The book is divided into three parts. The first, “Ritual Histories,” presents a roughly chronological account of the Order’s origins and its first few centuries. In chapter one, Trigg establishes the three concepts that will be crucial to the rest of her analysis: “ritual criticism,” the ongoing and often fraught conversation about the Order’s origins and practices; “mythic capital,” whereby the medieval period’s aura of mystery and romance continually regenerates the Order’s cultural status; and “medievalism,” the reimagining of the Middle Ages. Here, Trigg introduces the myth of the Order’s foundation, the enigmatic motto Honi soit qui mal y pense (“Shamed be he who thinks evil of it”), and the way both the myth and the motto entwine the concepts of honor and shame. The continuous history of the Order, Trigg suggests, is deceptive, since cultural senses of the honorable and the shameful are always in flux; however, the contentious discourse about the Order’s origins and ritual practices enhances its mythic capital, and so ensures the ongoing vitality of both the Order and debates surrounding it.

The second chapter rehearses what we know (and what we do not) about the Order’s medieval foundation and its central mythology; Trigg argues that the ambiguity of the motto, which “celebrates its own ambivalence,” and of the founding story contributes to the Order’s mythic capital by “seem[ing] to confer a kind of authority […] on those cunning or bold enough to decode” the occluded medieval “knowledge” (71, 68). Her case is bolstered by short readings of several early texts that reference the Order and explore the intertwining of shame and honor, femininity and masculinity, and sexuality and chivalry: Sir Gawain and the Green Knight, the 1460 romance Tirant Lo Blanc, and Polydor Vergil’s early sixteenth-century Anglica Historia. Trigg demonstrates how the “persistent fascination with” and “equal distrust of” the Order’s sexy origin stories “[generate] rather than [close] down interpretations” (65, 71).

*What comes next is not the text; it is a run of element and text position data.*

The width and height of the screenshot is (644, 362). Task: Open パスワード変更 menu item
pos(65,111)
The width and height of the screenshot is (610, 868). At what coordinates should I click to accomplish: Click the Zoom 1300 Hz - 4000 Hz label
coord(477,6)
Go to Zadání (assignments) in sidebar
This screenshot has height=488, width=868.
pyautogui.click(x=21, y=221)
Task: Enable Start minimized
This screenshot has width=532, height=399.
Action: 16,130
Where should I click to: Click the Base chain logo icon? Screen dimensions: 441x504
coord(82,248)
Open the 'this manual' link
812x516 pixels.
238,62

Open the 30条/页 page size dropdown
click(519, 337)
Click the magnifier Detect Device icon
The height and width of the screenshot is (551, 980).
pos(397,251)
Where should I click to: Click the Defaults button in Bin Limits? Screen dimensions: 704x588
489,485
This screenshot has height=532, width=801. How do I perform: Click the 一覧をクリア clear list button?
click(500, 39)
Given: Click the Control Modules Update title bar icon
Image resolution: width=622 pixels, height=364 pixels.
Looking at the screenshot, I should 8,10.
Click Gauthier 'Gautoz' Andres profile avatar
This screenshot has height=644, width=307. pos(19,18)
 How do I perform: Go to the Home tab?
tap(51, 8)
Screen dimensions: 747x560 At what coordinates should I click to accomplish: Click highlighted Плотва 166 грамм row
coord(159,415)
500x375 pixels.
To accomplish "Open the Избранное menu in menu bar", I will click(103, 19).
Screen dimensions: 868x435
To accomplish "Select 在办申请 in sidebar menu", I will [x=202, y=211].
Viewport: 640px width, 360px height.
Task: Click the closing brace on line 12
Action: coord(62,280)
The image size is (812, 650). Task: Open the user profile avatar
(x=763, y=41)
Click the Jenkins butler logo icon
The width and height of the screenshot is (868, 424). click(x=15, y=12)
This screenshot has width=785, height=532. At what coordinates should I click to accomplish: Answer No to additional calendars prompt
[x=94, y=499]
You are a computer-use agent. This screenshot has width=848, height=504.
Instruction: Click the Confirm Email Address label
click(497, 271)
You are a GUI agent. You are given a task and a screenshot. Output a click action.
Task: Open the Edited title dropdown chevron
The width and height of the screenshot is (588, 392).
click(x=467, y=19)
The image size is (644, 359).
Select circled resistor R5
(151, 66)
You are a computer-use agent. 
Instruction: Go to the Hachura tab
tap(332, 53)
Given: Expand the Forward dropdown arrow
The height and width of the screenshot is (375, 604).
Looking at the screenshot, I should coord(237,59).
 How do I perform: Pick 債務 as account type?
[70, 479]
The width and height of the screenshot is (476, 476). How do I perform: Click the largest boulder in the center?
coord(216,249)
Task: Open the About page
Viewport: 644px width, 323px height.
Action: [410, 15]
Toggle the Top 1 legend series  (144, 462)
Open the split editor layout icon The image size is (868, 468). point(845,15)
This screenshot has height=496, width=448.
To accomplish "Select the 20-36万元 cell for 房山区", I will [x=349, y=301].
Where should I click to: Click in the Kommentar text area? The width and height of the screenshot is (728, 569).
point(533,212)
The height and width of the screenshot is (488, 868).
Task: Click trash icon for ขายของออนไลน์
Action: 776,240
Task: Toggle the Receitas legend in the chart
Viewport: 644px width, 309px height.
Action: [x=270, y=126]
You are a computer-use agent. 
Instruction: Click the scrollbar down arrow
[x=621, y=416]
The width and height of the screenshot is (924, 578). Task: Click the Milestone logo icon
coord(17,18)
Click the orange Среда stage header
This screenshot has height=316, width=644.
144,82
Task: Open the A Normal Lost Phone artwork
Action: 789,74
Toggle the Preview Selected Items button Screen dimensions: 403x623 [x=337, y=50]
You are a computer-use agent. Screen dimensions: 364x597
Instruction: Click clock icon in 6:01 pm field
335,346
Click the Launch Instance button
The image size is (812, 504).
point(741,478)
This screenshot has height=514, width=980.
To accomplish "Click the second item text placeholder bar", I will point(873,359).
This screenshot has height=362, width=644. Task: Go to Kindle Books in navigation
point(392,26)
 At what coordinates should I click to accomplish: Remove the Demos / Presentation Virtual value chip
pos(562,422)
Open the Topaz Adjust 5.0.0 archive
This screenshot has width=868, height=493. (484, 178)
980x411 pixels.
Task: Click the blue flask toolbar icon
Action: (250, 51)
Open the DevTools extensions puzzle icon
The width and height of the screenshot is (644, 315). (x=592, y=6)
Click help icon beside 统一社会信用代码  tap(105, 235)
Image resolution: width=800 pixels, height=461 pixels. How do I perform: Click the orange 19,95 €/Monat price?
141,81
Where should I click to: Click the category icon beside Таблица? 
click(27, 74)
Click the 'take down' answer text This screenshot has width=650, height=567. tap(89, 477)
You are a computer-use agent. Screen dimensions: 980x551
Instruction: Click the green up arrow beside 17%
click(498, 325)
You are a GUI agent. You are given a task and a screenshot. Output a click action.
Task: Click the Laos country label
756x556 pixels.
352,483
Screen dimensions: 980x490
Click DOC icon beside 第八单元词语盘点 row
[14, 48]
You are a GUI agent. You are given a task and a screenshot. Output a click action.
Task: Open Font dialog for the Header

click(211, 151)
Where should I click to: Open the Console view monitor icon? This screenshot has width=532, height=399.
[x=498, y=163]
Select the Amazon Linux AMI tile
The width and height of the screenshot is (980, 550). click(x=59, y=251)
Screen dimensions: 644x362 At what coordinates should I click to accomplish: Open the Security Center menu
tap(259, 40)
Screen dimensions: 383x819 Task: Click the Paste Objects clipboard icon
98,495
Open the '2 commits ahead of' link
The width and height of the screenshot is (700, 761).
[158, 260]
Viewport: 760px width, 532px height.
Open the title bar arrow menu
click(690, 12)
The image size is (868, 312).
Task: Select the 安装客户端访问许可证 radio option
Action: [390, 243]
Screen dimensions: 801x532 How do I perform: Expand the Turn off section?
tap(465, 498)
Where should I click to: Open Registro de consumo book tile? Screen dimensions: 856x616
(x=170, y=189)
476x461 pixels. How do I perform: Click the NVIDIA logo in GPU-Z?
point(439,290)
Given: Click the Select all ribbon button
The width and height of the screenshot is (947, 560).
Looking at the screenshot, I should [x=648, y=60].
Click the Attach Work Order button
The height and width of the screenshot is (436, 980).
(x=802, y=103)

In chapter three, Trigg considers the first few hundred years of historical commentaries on the Garter and how they critique and renegotiate the medieval past, balancing the Order’s mythic capital with the embarrassment engendered by its foundational eroticism (whether romantic and heterosexual or chivalric and homosocial) and by the temporary humiliation of the monarch. She suggests that “the very medievalness” that these histories must confront “plays an important role in the freedom of invention,” proposing that the Renaissance witnessed the “gradual development of a self-consciously modern scholarly method, one that takes active pleasure in sifting and sorting various medieval accounts” (106, 116). Early scholars of the Order and its rituals were both attracted to and made anxious by its medieval heritage, and by “the potential of medieval tradition to confer shame and honor” (123).

Part two, “Ritual Practices,” is less chronological and more thematic in its explorations of the Order’s medieval legacy. Chapter four looks closely at the concept of shame—the flip side of the Order’s capacity to distribute honor—through the ritual expulsion of its members. Such ritual, Trigg argues, reflects “the uneven survival of medieval chivalry in postmedieval culture” (128). The chapter incorporates both historical examples of the dismissal of disgraced knights, in which period-specific politics merge with medieval ritual practice through “stripping the knight of his chivalric accouterments,” and brief literary examples drawn from Sir Gawain, Malory’s Morte D’Arthur, and (with some reductiveness) Shakespeare’s I Henry IV (136). It also explores the potential shamefulness of too much ritual pomp, in which the honor of the Garter risks becoming ludicrous, and again addresses the relationship between shame and sex through unruly popular songs that mock “attempts to regulate the distribution of shame and honor” (165).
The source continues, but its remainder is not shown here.